Everybody's Talking About 'Quiet Quitting'

To avoid burnout, workers are doing the bare minimum
By Rob Quinn,  Newser Staff
Posted Aug 15, 2022 8:15 PM CDT
Updated Aug 20, 2022 4:30 PM CDT
'Quiet Quitting' Is This Year's Workplace Trend
Staying late in the office to impress the boss is not the way of the quiet quitter.   (Getty Images/Jaymast)

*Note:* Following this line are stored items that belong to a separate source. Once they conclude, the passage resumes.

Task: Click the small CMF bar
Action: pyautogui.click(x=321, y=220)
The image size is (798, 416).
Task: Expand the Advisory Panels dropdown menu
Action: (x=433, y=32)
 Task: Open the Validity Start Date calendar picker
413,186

"Quiet quitting" is a workplace trend that's suddenly getting a lot of press—and it doesn't involve sneaking out of work and heading for the hills. Instead, advocates, including many TikTokers, describe it as doing the minimum their jobs require and refusing to work extra hours or take on extra assignments, while focusing on out-of-work activities. They say it's about having an identity outside the workplace and refusing to let work rule their lives. Critics—including, presumably, some of their bosses—say some of it sounds a lot like old-fashioned slacking. More:

  • Gallup calls it "not engaged." Jim Harter, chief scientist for Gallup’s workplace and well-being research center, says survey data shows workers are less engaged and quiet quitting sounds like what he refers to as "not engaged," a group that includes 54% of survey respondents born after 1989, the Wall Street Journal reports. But while engagement is lowest among Gen Zers and younger millennials, it's been dropping across all age groups in recent years.

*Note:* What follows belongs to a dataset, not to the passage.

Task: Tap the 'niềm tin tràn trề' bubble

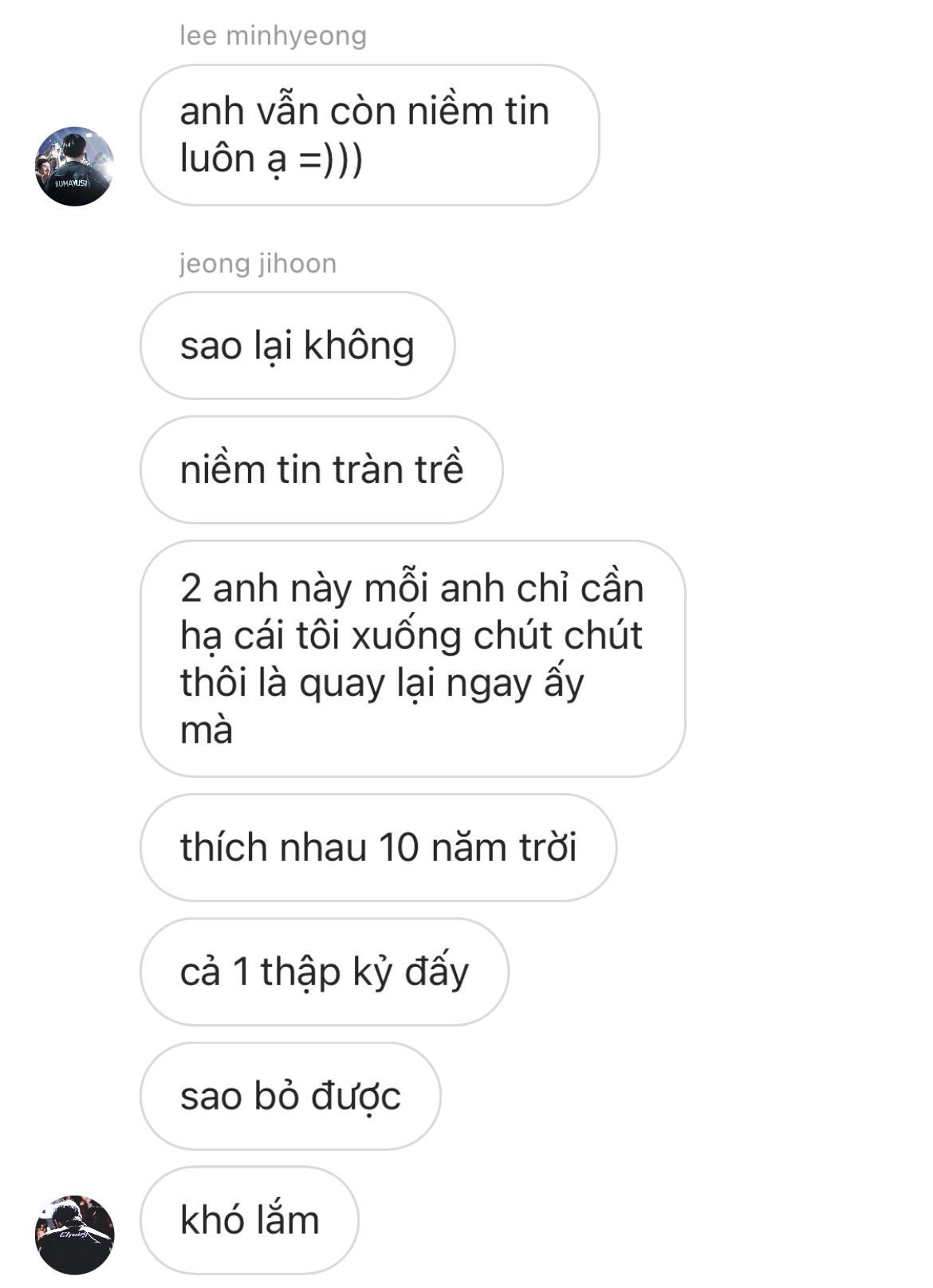Action: 321,469
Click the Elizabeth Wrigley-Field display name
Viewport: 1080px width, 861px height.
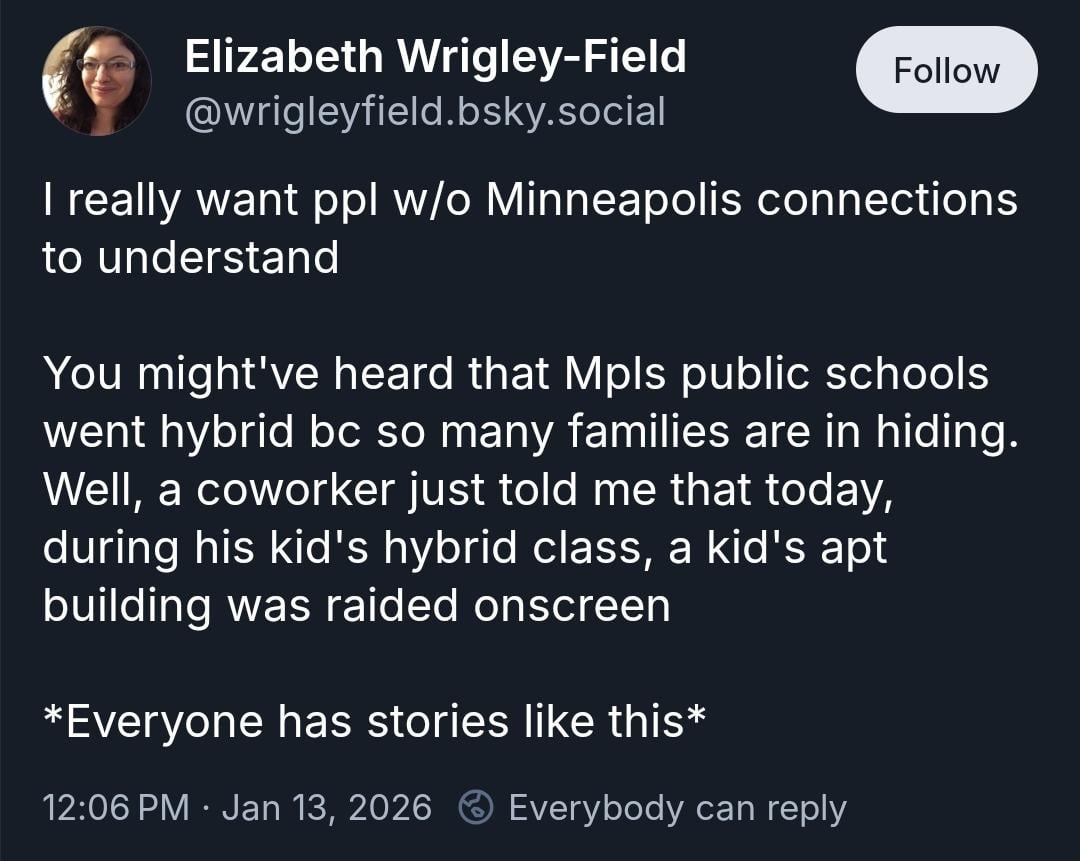436,57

  • "They're doing what they're getting paid for." Advocates say quiet quitting is all about maintaining a healthy work-life balance. "People aren’t going above and beyond—they’re not bending over backwards for their employers anymore and sacrificing their mental and physical health," career coach Alison Peck tells Today. "They're doing what they’re getting paid for." She says she wishes the trend had a different name "because you're not quitting. You're taking care of yourself. You're coasting. You're, like, carefully coasting."
  • No more "hustle culture." "You’re still performing your duties but you're no longer subscribing to the hustle culture mentality that work has to be your life," TikTok user @zkchillin says in a viral video that has had more than 3 million views, per Fortune. "The reality is, it's not."

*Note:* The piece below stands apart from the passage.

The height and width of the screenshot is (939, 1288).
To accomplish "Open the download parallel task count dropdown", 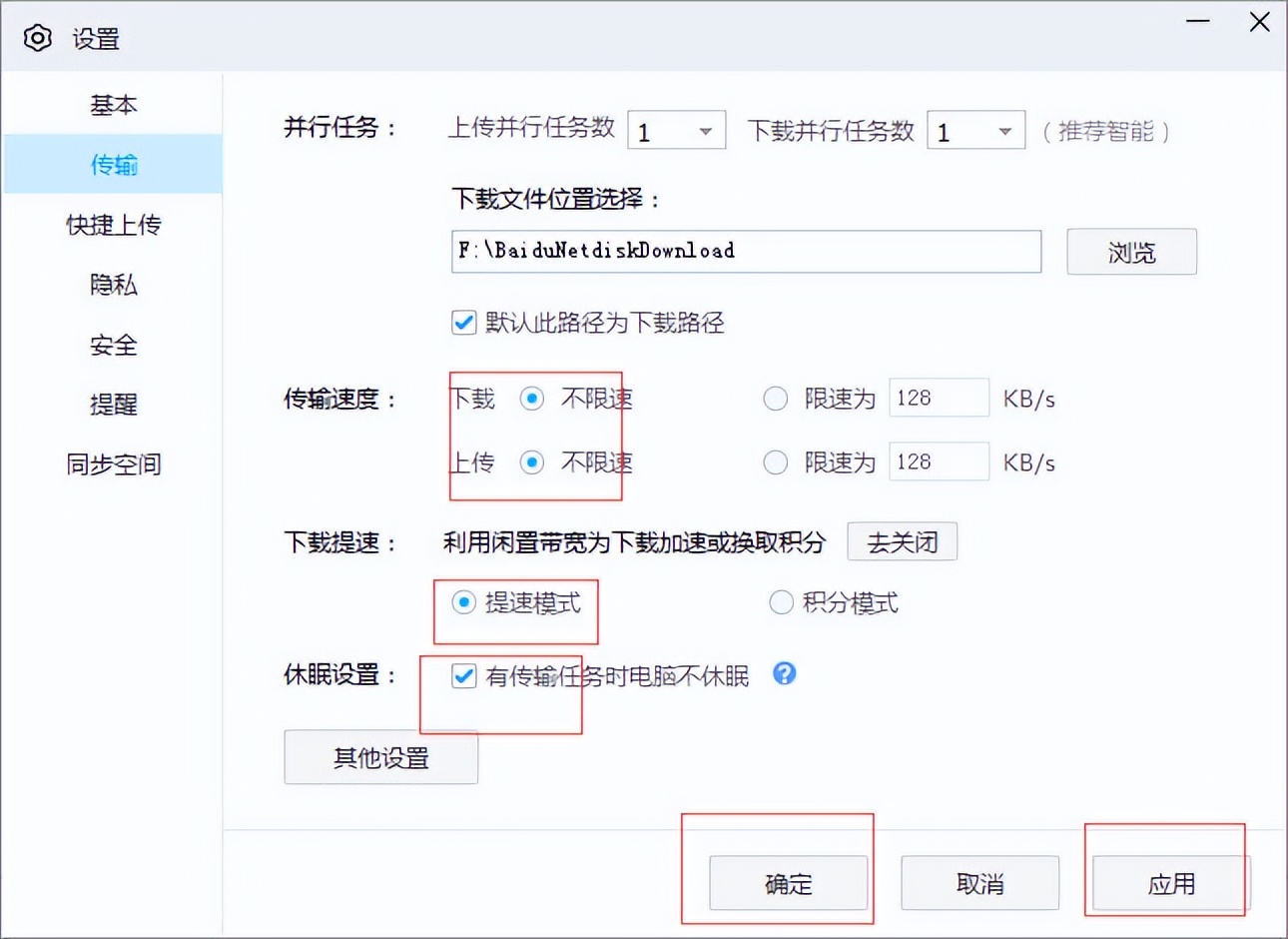I will pyautogui.click(x=975, y=130).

  • A link to the pandemic. Maria Kordowicz, director of the University of Nottingham's center for interprofessional education and learning, tells the Guardian that the pandemic changed the way many people view their work. "There was a sense of our own mortality during the pandemic, something quite existential around people thinking, ‘What should work mean for me? How can I do a role that’s more aligned to my value?" she says. Kordowicz adds: "We could juxtapose ‘quiet quitting’ with ‘the great resignation.’ Do we stay put but switch off? Or do we move towards something?"
  • Time to talk to the manager? ABC business correspondent Rebecca Jarvis says quiet quitting could work for you if your "objective is work-life balance over income and maybe even job security and you're not looking for big raises and promotions." But she warns that while the jobs market is currently red-hot, less engaged workers could be first to go in a downturn. She says workers who are struggling should talk to their manager "about the fact that you're feeling burned out," though some quiet quitting advocates say it's all about avoiding burnout.